*** Dataset ***

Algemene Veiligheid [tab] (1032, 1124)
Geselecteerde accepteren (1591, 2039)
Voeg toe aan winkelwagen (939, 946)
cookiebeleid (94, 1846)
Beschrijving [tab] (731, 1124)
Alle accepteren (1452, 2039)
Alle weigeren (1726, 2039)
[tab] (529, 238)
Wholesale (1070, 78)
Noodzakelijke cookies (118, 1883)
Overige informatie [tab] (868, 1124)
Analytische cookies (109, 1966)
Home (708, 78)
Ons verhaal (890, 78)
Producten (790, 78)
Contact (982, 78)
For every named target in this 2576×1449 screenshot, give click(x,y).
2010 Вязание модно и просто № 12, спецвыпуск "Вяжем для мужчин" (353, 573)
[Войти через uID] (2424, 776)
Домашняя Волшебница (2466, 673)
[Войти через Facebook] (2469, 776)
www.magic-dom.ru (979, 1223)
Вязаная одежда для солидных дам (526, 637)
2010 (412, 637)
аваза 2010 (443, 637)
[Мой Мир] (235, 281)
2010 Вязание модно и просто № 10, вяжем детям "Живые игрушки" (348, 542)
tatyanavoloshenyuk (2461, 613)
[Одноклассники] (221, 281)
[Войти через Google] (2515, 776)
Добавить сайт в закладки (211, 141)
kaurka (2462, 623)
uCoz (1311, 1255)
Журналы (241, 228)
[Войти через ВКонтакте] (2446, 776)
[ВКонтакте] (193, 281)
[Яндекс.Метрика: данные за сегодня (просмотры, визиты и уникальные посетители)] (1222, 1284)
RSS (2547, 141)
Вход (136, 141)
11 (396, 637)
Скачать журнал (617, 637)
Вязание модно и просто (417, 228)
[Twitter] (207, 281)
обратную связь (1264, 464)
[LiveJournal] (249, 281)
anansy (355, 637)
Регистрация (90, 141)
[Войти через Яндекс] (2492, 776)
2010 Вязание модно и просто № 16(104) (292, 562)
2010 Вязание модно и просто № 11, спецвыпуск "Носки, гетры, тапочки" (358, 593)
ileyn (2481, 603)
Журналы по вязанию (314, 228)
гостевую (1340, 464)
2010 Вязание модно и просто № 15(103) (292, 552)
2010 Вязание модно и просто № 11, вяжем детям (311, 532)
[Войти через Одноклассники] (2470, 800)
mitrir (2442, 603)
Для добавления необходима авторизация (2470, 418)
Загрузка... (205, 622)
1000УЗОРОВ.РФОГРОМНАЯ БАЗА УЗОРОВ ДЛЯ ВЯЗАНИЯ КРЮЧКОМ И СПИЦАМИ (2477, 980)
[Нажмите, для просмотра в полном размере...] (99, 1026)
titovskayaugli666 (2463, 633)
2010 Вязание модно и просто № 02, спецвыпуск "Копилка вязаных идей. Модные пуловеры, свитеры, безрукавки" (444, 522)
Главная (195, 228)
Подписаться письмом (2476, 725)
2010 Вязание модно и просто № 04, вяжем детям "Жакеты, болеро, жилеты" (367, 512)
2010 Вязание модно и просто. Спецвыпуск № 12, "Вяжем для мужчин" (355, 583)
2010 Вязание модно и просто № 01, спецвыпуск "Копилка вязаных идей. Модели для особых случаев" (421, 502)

*** End of Dataset ***

Instructions to follow:
Give back the full listing, exactly as it stands.

Result of the exercise:
Algemene Veiligheid [tab] (1032, 1124)
Geselecteerde accepteren (1591, 2039)
Voeg toe aan winkelwagen (939, 946)
cookiebeleid (94, 1846)
Beschrijving [tab] (731, 1124)
Alle accepteren (1452, 2039)
Alle weigeren (1726, 2039)
[tab] (529, 238)
Wholesale (1070, 78)
Noodzakelijke cookies (118, 1883)
Overige informatie [tab] (868, 1124)
Analytische cookies (109, 1966)
Home (708, 78)
Ons verhaal (890, 78)
Producten (790, 78)
Contact (982, 78)
For every named target in this 2576×1449 screenshot, give click(x,y).
2010 Вязание модно и просто № 12, спецвыпуск "Вяжем для мужчин" (353, 573)
[Войти через uID] (2424, 776)
Домашняя Волшебница (2466, 673)
[Войти через Facebook] (2469, 776)
www.magic-dom.ru (979, 1223)
Вязаная одежда для солидных дам (526, 637)
2010 (412, 637)
аваза 2010 (443, 637)
[Мой Мир] (235, 281)
2010 Вязание модно и просто № 10, вяжем детям "Живые игрушки" (348, 542)
tatyanavoloshenyuk (2461, 613)
[Одноклассники] (221, 281)
[Войти через Google] (2515, 776)
Добавить сайт в закладки (211, 141)
kaurka (2462, 623)
uCoz (1311, 1255)
Журналы (241, 228)
[Войти через ВКонтакте] (2446, 776)
[ВКонтакте] (193, 281)
[Яндекс.Метрика: данные за сегодня (просмотры, визиты и уникальные посетители)] (1222, 1284)
RSS (2547, 141)
Вход (136, 141)
11 (396, 637)
Скачать журнал (617, 637)
Вязание модно и просто (417, 228)
[Twitter] (207, 281)
обратную связь (1264, 464)
[LiveJournal] (249, 281)
anansy (355, 637)
Регистрация (90, 141)
[Войти через Яндекс] (2492, 776)
2010 Вязание модно и просто № 16(104) (292, 562)
2010 Вязание модно и просто № 11, спецвыпуск "Носки, гетры, тапочки" (358, 593)
ileyn (2481, 603)
Журналы по вязанию (314, 228)
гостевую (1340, 464)
2010 Вязание модно и просто № 15(103) (292, 552)
2010 Вязание модно и просто № 11, вяжем детям (311, 532)
[Войти через Одноклассники] (2470, 800)
mitrir (2442, 603)
Для добавления необходима авторизация (2470, 418)
Загрузка... (205, 622)
1000УЗОРОВ.РФОГРОМНАЯ БАЗА УЗОРОВ ДЛЯ ВЯЗАНИЯ КРЮЧКОМ И СПИЦАМИ (2477, 980)
[Нажмите, для просмотра в полном размере...] (99, 1026)
titovskayaugli666 (2463, 633)
2010 Вязание модно и просто № 02, спецвыпуск "Копилка вязаных идей. Модные пуловеры, свитеры, безрукавки" (444, 522)
Главная (195, 228)
Подписаться письмом (2476, 725)
2010 Вязание модно и просто № 04, вяжем детям "Жакеты, болеро, жилеты" (367, 512)
2010 Вязание модно и просто. Спецвыпуск № 12, "Вяжем для мужчин" (355, 583)
2010 Вязание модно и просто № 01, спецвыпуск "Копилка вязаных идей. Модели для особых случаев" (421, 502)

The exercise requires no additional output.